**WHAT IS EXPECTED**. Which lines below contain the word "Administration", with case taken into account? Report each such line in full.

[Dataset entries]

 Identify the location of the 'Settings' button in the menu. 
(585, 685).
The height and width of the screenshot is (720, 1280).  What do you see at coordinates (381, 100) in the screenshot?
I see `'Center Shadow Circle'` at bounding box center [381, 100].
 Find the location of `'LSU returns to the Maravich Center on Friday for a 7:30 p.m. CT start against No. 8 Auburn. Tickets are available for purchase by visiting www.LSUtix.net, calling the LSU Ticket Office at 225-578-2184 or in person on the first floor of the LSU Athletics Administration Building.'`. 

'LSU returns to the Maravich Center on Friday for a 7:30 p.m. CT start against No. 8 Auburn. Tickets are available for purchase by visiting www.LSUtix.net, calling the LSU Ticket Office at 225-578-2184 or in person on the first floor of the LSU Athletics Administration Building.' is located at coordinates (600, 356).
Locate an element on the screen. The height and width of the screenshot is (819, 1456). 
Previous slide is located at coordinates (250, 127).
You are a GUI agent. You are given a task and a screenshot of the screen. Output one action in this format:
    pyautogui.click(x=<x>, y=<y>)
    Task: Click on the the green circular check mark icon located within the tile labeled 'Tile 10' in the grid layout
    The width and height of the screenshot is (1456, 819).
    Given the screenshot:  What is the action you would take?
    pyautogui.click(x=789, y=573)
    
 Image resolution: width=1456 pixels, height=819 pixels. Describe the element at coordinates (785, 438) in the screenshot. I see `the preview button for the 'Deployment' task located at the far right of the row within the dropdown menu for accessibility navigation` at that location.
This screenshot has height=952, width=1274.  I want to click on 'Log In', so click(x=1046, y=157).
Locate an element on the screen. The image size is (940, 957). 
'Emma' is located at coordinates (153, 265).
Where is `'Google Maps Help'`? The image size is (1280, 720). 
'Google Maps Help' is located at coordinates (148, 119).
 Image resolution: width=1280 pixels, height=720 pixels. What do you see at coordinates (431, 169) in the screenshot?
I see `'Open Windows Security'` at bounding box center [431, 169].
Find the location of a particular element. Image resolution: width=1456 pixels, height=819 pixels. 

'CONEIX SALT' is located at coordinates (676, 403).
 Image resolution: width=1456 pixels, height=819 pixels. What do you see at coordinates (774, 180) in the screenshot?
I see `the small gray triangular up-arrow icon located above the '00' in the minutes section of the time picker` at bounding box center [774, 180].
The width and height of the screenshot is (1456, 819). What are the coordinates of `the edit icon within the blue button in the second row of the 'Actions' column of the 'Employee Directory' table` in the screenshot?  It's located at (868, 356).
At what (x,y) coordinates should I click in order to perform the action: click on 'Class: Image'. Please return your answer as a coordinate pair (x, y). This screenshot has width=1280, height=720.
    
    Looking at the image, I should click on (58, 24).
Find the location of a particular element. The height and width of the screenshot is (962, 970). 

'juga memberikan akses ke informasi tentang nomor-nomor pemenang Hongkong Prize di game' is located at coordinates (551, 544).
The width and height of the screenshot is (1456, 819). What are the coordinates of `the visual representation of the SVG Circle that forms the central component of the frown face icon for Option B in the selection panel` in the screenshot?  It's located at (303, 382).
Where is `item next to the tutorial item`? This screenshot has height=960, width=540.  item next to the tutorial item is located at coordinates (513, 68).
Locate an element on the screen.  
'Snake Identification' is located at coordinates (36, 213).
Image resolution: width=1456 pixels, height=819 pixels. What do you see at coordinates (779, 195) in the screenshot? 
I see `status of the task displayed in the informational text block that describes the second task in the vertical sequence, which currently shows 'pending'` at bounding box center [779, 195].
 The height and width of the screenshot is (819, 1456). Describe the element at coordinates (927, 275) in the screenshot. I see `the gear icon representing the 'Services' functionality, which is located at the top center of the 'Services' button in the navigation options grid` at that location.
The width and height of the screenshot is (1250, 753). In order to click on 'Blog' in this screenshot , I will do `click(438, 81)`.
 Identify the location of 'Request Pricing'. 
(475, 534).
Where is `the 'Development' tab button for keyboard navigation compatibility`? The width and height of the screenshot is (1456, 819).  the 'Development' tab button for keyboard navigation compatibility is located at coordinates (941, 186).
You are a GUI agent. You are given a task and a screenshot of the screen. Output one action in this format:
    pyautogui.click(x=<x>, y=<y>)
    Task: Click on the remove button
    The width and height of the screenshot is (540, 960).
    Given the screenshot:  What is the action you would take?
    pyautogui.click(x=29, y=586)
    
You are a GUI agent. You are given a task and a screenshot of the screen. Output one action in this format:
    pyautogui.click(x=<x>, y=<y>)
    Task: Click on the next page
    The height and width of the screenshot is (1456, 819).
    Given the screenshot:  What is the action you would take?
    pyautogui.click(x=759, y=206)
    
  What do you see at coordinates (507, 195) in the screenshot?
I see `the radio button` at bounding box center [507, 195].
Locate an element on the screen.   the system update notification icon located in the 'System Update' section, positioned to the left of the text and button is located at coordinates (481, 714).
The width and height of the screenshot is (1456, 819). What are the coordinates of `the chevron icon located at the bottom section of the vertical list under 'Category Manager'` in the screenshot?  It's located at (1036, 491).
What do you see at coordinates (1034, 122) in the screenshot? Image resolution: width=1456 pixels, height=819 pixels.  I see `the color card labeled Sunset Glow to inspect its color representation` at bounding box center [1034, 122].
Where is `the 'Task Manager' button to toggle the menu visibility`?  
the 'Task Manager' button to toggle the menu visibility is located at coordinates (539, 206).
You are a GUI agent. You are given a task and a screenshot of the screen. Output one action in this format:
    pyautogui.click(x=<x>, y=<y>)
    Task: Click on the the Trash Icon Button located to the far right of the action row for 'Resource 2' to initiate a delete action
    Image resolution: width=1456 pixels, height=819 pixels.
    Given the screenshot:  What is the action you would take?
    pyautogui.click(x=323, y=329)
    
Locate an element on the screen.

**TASK OUTPUT**.
 Find the location of `'LSU returns to the Maravich Center on Friday for a 7:30 p.m. CT start against No. 8 Auburn. Tickets are available for purchase by visiting www.LSUtix.net, calling the LSU Ticket Office at 225-578-2184 or in person on the first floor of the LSU Athletics Administration Building.'`. 
'LSU returns to the Maravich Center on Friday for a 7:30 p.m. CT start against No. 8 Auburn. Tickets are available for purchase by visiting www.LSUtix.net, calling the LSU Ticket Office at 225-578-2184 or in person on the first floor of the LSU Athletics Administration Building.' is located at coordinates (600, 356).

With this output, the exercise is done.